_阅读摘录:_
──────

Verilog实现常见电路(三)
目录:
一、边沿检测
二、串并转换
三、分频器
四、异步复位同步释放
五、序列信号产生器
六、序列检测器
七、双端口RAM
八、同步FIFO
九、异步FIFO
常见电路系列连接:
CSDN
https://mp.csdn.net/mp_blog/creation/editor/122940873CSDN
https://mp.csdn.net/mp_blog/creation/editor/122991113七、双端口RAM
module dualram#(
parameter ADDR_WIDTH = 4,
DATA_WIDTH = 8,
DATA_DEPTH = 8
)(
input rd_clk,
input wr_clk,
input rst_n,
//port a
input wr_en,
input [3:0] wr_addr,
input [7:0] wr_data,
//port b
input rd_en,
input [3:0] rd_addr,
output reg [7:0] rd_data
);
reg [DATA_WIDTH-1:0] register [DATA_DEPTH-1:0];
integer i;
always@(posedge wr_clk or negedge rst_n)
if(~rst_n)begin
for(i=0;i<DATA_DEPTH;i=i+1)begin
register[i]<='h0;
end
end
else if(wr_en)
register[wr_addr]<=wr_data;
always@(posedge rd_clk or negedge rst_n)
if(~rst_n)
rd_data<='h0;
else if(rd_en)
rd_data<=register[rd_addr];
endmodule
仿真代码
`timescale 1ns / 1ps
module tb_dualram;
// dualram Parameters
parameter PERIOD_WR = 10;
parameter PERIOD_RD = 20;
parameter ADDR_WIDTH = 4;
// dualram Inputs
bit rd_clk ;
bit wr_clk ;
reg rst_n ;
reg wr_en ;
reg [3:0] wr_addr;
reg [7:0] wr_data;
reg rd_en ;
reg [3:0] rd_addr;
// dualram Outputs
wire [7:0] rd_data ;
reg [7:0] data;
initial
begin
forever #(PERIOD_WR/2) wr_clk=~wr_clk;
end
initial
begin
forever #(PERIOD_RD/2) rd_clk=~rd_clk;
end
initial
begin
rst_n = 0;
#(PERIOD_WR*2) rst_n = 1;
write_data(1,1);
write_data(3,2);
write_data(5,3);
read_data(1,data);
read_data(3,data);
read_data(5,data);
end
task write_data(input int addr,input reg [7:0] data);
begin
@(posedge wr_clk);
wr_en <= 1;
wr_addr <= addr;
wr_data <= data;
@(posedge wr_clk);
wr_en <= 0;
end
endtask
task read_data(input int addr,output reg [7:0] data);
begin
@(posedge rd_clk);
rd_en <= 1;
rd_addr <= addr;
data <= rd_data;
@(posedge rd_clk);
rd_en <= 0;
end
endtask
dualram #(
.ADDR_WIDTH ( ADDR_WIDTH ))

──────

_数据:_
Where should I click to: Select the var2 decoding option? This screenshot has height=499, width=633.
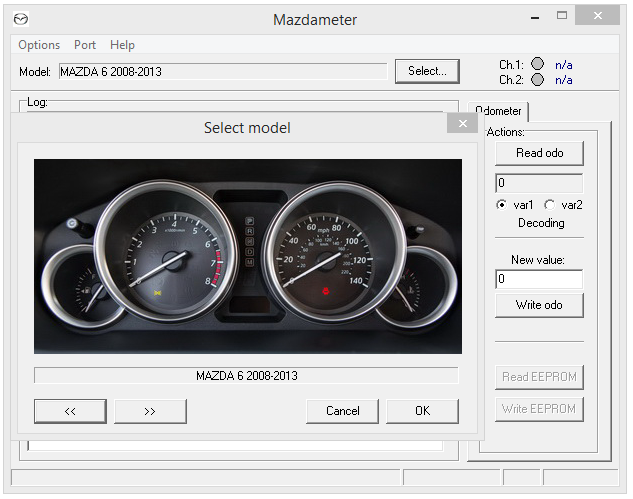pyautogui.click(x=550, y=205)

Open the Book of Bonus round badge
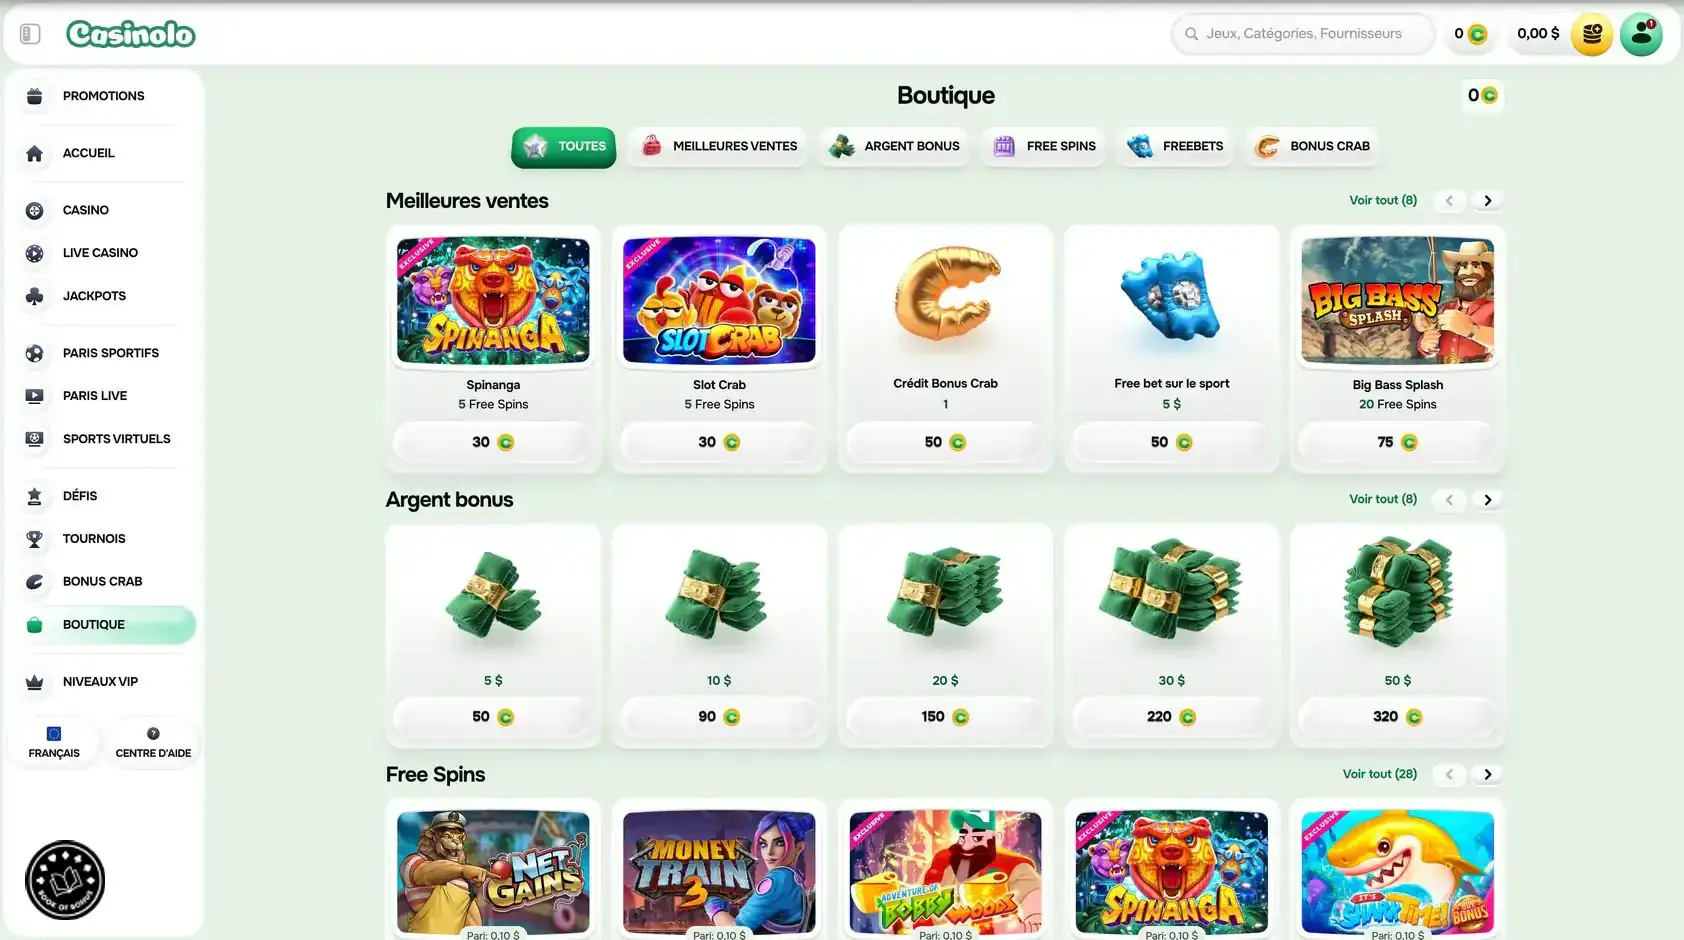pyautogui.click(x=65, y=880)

──────

_题目:_
请把阅读摘录中从“if(~rst_n)begin”一直到“rd_clk or negedge rst_n)”的全部内容一字不改地照抄出来。 以上数据是单独的材料，与阅读摘录互不相关。

_回答:_
if(~rst_n)begin
for(i=0;i<DATA_DEPTH;i=i+1)begin
register[i]<='h0;
end
end
else if(wr_en)
register[wr_addr]<=wr_data;
always@(posedge rd_clk or negedge rst_n)